US renewable diesel production has surged in recent years, driven by climate policy and substantial investment from oil companies. But as the Republican administration of President Donald Trump settles into Washington, doubts about future policy are stalling investment in future growth.
Renewable diesel seemed like a safe bet on green energy, allowing US refiners to avoid steep compliance costs from government mandates and produce a versatile, drop-in replacement for petroleum diesel. Companies including Valero, Phillips 66, and Marathon Petroleum — the country's largest producers — could also source the lowest-carbon feedstocks from around the world for US Gulf and west coast biorefineries, an advantage over landlocked competitors. Profitable renewables have offered some respite against lower US refining margins.
The Inflation Reduction Act, which scrapped a tax credit that benefited biofuel imports and created a new one starting this year solely for domestic producers, provided another tailwind. Government agency the EIA early last year forecast that US renewable diesel production would hit an all-time high of 294,000 b/d in 2025, five times greater than domestic output four years ago. But the agency's forecast has since dropped by 21pc. Government data show fewer credits tied to biomass-based diesel were generated in January than in any month in more than two years despite recent capacity additions.
US policy, which spurred refiners to produce renewable diesel, is now giving them pause. Former president Joe Biden's administration first missed a deadline for setting new biofuel blend mandates, a crucial demand signal, and then was late issuing guidance around the new tax credit. The climate law provided general rules around the clean fuel incentive, known as 45Z — saying, for instance, that lower-carbon fuels earn more subsidy but letting agencies hash out how to track emissions from various feedstocks, farm practices and production processes.
More critically, Biden issued only preliminary instructions around 45Z, leaving it to Trump's administration to finalise regulations codifying credit rules. Tax lawyers say the new administration could shift course, as Biden's guidance is not binding, and that the mere threat of changes has stifled confidence in the sector. But refiners need answers to questions such as how to claim credit for fuels not included in current emissions modelling. "It's really impacting the ability for projects to get financing or for sales to occur," law firm Vinson & Elkins partner Lauren Collins says. "We're seeing that in real time, and I expect that's going to last."

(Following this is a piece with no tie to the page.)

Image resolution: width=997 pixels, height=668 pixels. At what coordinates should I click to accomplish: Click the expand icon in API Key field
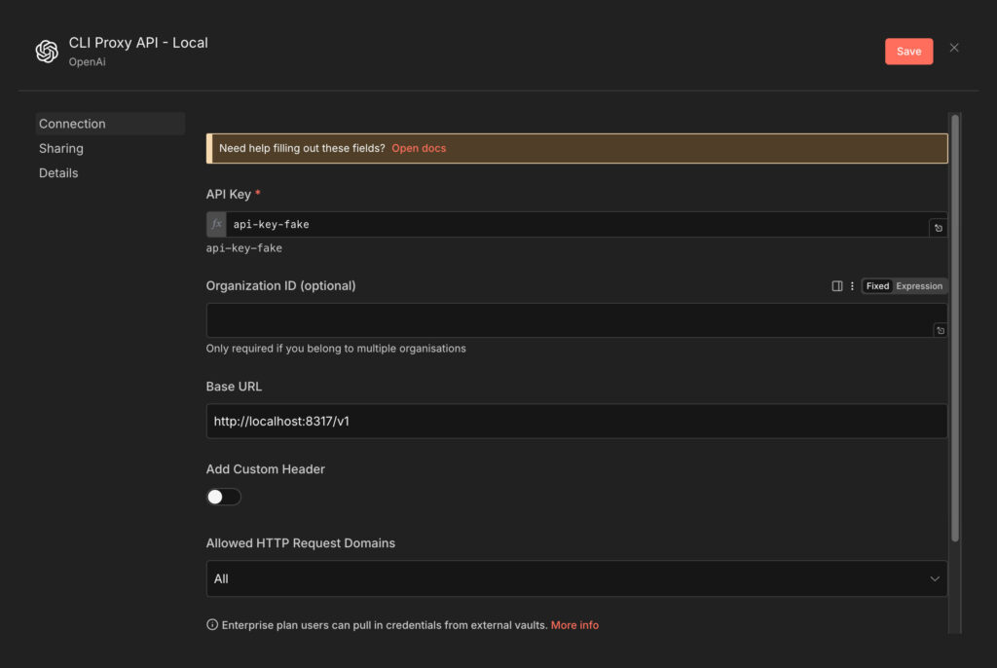(x=938, y=228)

Live by the subsidy, die by the subsidy
An ironic challenge for refiners dissatisfied with the halting roll-out of 45Z — many lawmakers agree that changes are needed. Republicans are developing legislation they can pass without Democratic support, and some House tax-writers express interest in using that process to modify 45Z. So Trump has little incentive to quickly finalise 45Z rules as Congress might reshape the credit anyway.
Some farm-state Republicans have floated keeping 45Z but more aggressively limiting foreign feedstocks, while other lawmakers support scrapping the incentive altogether. Neither option would benefit refiners. And even if 45Z survives unaltered, Republicans' desire to curb spending makes the top priority of the biofuel lobby — extending the temporary incentive for longer — more challenging.
Diversified refiners could be more able to weather the storm than pure-play biofuel producers. But new investments in expanded capacity are largely out of the question. CVR Energy has been weighing sustainable aviation fuel production at two refineries, but chief executive David Lamp says the company could not move forward without more policy certainty. "These subsidies are just scary," he says.